Accuracy of script concordance tests in fourth-year medical students

Saad Nseir1, Ahmed Elkalioubie2, Philippe Deruelle1, Dominique Lacroix1 and Didier Gosset1

1University of Lille, School of Medicine, Lille, France

2University Hospital of Lille, Critical Care Center, Lille, France

Submitted: 17/08/2016; Accepted: 06/02/2017; Published: 25/02/2017

Int J Med Educ. 2017; 8:63-69; doi: 10.5116/ijme.5898.2f91

© 2017 Saad Nseir et al. This is an Open Access article distributed under the terms of the Creative Commons Attribution License which permits unrestricted use of work provided the original work is properly cited. http://creativecommons.org/licenses/by/3.0

Objectives: This investigation aimed to determine the validity of script concordance test (SCT), compared with clinical-case-related short-answer management problems (SAMP), in fourth-year medical students.

Methods: This retrospective study was conducted at the Medical School of Lille University. Cardiology and gynecology examinations both included 3 SCT and 2 clinical-case-related SAMP.  Final score did not include SCT results, and was out of 20 points. The passing score was ≥10/20. Wilcoxon and McNemar tests were used to compare quantitative and qualitative variables, respectively. Correlation between scores was also analyzed.

Results: A total of 519 and 521 students completed SAMP and SCT in cardiology and gynecology, respectively. Cardiology score was significantly higher in SCT than SAMP (mean ± SD 13.5±2.4 versus 11.4±2.6, Wilcoxon test, p<0.001). In gynecology, SCT score was significantly lower than SAMP score (10.8±2.6 versus 11.4±2.7, Wilcoxon test, p=0.001). SCT and SAMP scores were significantly correlated (p <0.05, Pearson’s correlation). However, percentage of students with SCT score ≥ 10/20 was similar among those who passed or failed cardiology (327 of 359 (91%) vs 146 of 160 (91%), χ2=0.004, df =1, p=0.952), or gynecology (274 of 379 (65%) vs 84 of 142 (59%), χ2=1.614, df=1, p=0.204) SAMP test. Cronbach alpha coefficient was 0.31 and 0.92 for all SCT and SAMP, respectively.

Conclusions:  Although significantly correlated, the scores obtained in SCT and SAMP were significantly different in fourth-year medical students. These findings suggest that SCT should not be used for summative purposes in fourth-year medical students.

Script concordance tests (SCT) assess clinical reasoning expertise in a context of uncertainty.1 Such uncertainty could result from missing information at the time of decision-making, or absence of evidence-based medical recommendations.

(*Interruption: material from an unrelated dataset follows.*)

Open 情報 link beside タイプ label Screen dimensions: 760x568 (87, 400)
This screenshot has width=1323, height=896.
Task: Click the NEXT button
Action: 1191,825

In spite of some format similarities, SCT differ from content-enriched, multiple choice questions (MCQ). Although MCQ deal with clinical reasoning end-point, or relevant knowledge, SCT assess some parts of the cognitive process. In MCQ, one has to choose a single best answer, whereas in SCT students are evaluated by agreement or concordance of their answers with those of an expert panel. Furthermore, MCQ add unnecessary complexity to factual knowledge, while SCT are a genuine simulation of patients’ clinical history without additional complexity.2

Recently, universities worldwide have used SCT for clinical reasoning in various medical disciplines including pediatric medicine,3 emergency medicine,4 critical care,5 anesthesiology,6 surgery,7 radiology,8 and other medical specialties.6,9–11 SCT is generally used for training and evaluation during the postgraduate medical studies. Previous studies have suggested that SCT could be used as a standardized instrument to evaluate growth in clinical reasoning skills.12,13 However, one of the limitations of using SCT in this context is the difficulty to give a clear and helpful feedback. Further, evidence supporting the validity of SCT scores with respect to examinees’ thought and response processes is still limited,14 and potential weaknesses of SCT have recently been outlined.15 See et al.16 analyzed SCT, and MCQ scores on pulmonary and critical care medicine tests in 16 fellows and 10 residents. They concluded that SCT was vulnerable to the intentional avoidance of extreme responses. Another recent study evaluated the judgment of a panel of emergency medicine consultants against evidence-based likelihood ratios regarding the diagnosis value of selected clinical and para-clinical findings in the context of an SCT.4 The results raised concerns regarding whether the judgments of an expert panel are sufficiently valid as the reference standard for this test. Moreover, SCT could be very difficult to construct, apply and correct. Roberti et al.17 suggested that these difficulties might make application of a SCT assessment method unfeasible in units with limited resources.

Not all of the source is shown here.